CORE: Why the Future of AI Depends on Infrastructure

CORE: Why the Future of AI Depends on Infrastructure

When most people think about artificial intelligence, they think about models.

They think about ChatGPT, Gemini, Claude, autonomous agents, robotics, and the extraordinary capabilities emerging from modern AI systems.

But after spending years working in digital infrastructure, datacenters, cloud computing, and sustainable technology systems, I have become increasingly convinced that the greatest challenge facing AI is no longer intelligence itself.

It is infrastructure.

Every major breakthrough in artificial intelligence increases demand for compute power. Every new model requires more GPUs, more datacenters, more electricity, more cooling, and more operational complexity. The rise of AI agents, autonomous systems, robotics, and always-on inference is accelerating this trend even further. AI is rapidly becoming an infrastructure problem.

Today, hyperscalers and infrastructure operators are investing hundreds of billions of dollars to build the next generation of AI infrastructure. Yet many of these systems remain fragmented, reactive, and heavily dependent on human operators. As AI systems become more autonomous, the infrastructure supporting them must evolve as well.

This realization led me to create CORE.

CORE stands for Creation Of Reborn Earth. The vision is simple: develop autonomous AI agents capable of continuously optimizing AI infrastructure in real time. Rather than relying solely on human operators, these agents would monitor energy consumption, cooling performance, GPU utilization, workload distribution, cloud resources, and edge infrastructure, then autonomously identify opportunities to improve efficiency and sustainability.

The idea is not to build another AI model.

The idea is to build the intelligence layer behind AI itself.

Just as operating systems manage computers, CORE aims to help manage the increasingly complex infrastructure that powers artificial intelligence. AI will eventually need AI to manage AI infrastructure.
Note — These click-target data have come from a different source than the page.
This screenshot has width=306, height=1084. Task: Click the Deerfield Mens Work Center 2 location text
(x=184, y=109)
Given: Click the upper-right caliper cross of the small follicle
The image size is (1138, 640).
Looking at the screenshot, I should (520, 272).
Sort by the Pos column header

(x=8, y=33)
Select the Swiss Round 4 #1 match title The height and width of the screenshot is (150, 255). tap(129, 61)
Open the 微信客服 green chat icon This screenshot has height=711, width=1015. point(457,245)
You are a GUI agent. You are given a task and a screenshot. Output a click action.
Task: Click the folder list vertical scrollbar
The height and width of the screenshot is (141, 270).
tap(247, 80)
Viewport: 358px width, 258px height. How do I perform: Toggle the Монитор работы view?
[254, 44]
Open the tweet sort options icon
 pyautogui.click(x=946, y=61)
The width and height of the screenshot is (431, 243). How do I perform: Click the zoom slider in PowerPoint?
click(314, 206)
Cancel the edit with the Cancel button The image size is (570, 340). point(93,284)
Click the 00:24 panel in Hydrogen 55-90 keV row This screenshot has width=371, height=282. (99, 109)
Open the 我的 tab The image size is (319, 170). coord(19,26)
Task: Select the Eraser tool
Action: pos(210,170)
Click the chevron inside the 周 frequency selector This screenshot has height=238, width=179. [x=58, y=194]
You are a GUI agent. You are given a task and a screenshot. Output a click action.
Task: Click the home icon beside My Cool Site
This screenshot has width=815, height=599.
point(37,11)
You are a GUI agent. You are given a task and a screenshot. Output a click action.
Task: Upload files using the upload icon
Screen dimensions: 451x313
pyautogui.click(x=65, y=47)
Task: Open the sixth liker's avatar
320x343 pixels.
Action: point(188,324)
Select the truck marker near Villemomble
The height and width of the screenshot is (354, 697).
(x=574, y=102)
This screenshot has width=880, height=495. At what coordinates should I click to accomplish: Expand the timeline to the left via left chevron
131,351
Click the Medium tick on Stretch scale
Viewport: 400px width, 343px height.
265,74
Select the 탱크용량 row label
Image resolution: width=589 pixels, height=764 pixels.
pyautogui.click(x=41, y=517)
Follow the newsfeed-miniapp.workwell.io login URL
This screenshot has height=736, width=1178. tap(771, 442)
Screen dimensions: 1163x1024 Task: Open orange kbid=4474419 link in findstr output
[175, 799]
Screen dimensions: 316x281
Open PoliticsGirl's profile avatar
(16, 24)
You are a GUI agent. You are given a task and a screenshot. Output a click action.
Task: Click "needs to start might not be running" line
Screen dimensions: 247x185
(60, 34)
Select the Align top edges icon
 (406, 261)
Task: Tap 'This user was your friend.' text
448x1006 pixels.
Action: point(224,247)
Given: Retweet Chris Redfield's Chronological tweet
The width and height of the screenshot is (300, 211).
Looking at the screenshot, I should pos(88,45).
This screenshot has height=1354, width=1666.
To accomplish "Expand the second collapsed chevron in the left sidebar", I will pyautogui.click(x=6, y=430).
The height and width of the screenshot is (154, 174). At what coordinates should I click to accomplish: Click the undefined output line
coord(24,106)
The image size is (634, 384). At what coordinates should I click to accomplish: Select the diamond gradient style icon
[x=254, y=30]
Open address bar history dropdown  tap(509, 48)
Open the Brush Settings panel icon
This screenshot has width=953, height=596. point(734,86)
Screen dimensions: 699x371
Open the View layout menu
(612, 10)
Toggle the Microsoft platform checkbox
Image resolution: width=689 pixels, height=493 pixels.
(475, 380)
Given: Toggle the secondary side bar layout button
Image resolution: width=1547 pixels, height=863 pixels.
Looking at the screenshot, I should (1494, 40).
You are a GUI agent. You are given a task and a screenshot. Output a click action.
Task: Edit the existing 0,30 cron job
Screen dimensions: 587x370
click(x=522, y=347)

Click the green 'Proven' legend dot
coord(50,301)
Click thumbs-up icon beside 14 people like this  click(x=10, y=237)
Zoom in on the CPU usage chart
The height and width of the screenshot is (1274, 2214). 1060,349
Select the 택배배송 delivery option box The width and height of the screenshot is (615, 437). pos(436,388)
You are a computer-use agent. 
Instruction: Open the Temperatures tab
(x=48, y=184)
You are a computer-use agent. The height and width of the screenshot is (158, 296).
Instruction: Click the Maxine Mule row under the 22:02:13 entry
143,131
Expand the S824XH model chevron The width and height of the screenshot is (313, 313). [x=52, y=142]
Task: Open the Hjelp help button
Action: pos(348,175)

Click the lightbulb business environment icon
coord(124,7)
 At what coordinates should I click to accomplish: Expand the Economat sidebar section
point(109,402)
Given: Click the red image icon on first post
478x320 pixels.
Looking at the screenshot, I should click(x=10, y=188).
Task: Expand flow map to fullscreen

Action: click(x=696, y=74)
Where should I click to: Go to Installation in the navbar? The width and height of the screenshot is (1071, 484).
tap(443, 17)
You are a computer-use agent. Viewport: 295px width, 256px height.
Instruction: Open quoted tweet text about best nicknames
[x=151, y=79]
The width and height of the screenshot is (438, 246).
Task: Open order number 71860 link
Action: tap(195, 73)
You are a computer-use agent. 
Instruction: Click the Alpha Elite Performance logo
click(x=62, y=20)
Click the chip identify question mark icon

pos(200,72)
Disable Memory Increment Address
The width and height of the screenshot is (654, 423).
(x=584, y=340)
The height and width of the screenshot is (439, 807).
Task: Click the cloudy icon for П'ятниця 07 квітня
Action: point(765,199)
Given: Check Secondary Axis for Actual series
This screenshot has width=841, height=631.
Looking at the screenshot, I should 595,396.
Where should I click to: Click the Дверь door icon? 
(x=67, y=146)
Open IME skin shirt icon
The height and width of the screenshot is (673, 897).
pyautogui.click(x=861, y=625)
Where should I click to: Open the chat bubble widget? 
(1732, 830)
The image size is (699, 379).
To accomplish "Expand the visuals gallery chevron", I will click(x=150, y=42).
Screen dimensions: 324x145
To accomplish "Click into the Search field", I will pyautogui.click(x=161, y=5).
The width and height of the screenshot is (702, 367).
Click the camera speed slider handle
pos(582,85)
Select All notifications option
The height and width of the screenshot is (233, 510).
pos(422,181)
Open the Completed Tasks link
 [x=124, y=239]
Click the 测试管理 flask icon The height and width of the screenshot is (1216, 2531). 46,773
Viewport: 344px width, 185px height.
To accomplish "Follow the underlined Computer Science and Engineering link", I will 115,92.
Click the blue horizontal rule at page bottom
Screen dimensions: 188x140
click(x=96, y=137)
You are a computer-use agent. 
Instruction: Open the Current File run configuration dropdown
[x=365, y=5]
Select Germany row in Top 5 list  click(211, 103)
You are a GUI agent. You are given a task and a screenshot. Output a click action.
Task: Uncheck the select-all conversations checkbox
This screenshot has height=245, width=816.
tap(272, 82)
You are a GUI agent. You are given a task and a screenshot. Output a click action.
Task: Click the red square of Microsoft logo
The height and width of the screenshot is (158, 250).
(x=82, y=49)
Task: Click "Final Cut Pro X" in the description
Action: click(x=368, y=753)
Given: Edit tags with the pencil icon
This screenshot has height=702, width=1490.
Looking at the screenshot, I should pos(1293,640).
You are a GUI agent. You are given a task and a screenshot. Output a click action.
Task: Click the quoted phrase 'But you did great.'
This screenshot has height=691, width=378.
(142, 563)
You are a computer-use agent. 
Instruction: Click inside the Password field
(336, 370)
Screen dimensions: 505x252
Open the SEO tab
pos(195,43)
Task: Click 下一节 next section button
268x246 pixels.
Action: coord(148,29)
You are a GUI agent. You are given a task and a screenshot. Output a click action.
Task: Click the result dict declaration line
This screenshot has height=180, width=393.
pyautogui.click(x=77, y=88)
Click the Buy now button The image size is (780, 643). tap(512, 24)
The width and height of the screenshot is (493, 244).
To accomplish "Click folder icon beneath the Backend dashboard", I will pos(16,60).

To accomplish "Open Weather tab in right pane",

The opportunity is enormous. AI datacenters are projected to consume vast amounts of electricity over the coming decade, while global investment in AI infrastructure continues to accelerate. Even small improvements in efficiency could translate into significant reductions in energy consumption, cooling costs, water usage, and operational complexity.

My interest in this challenge comes from both professional and personal experience. Before moving to Silicon Valley, I spent years working on sustainable datacenter systems, thermal optimization, immersion cooling, heat recovery, and digital infrastructure projects. Today, living in San Francisco and observing the rapid growth of AI firsthand, I believe the next era of innovation will not simply be about building smarter models. It will be about building smarter infrastructure.

Much of the discussion around AI focuses on what artificial intelligence can do.

Far less attention is given to what is required to sustain it.

As AI continues to scale, infrastructure will become one of the defining challenges of the next decade. The future of AI will depend not only on intelligence, but on our ability to deliver that intelligence efficiently, sustainably, and at global scale.

That is the future CORE hopes to help build.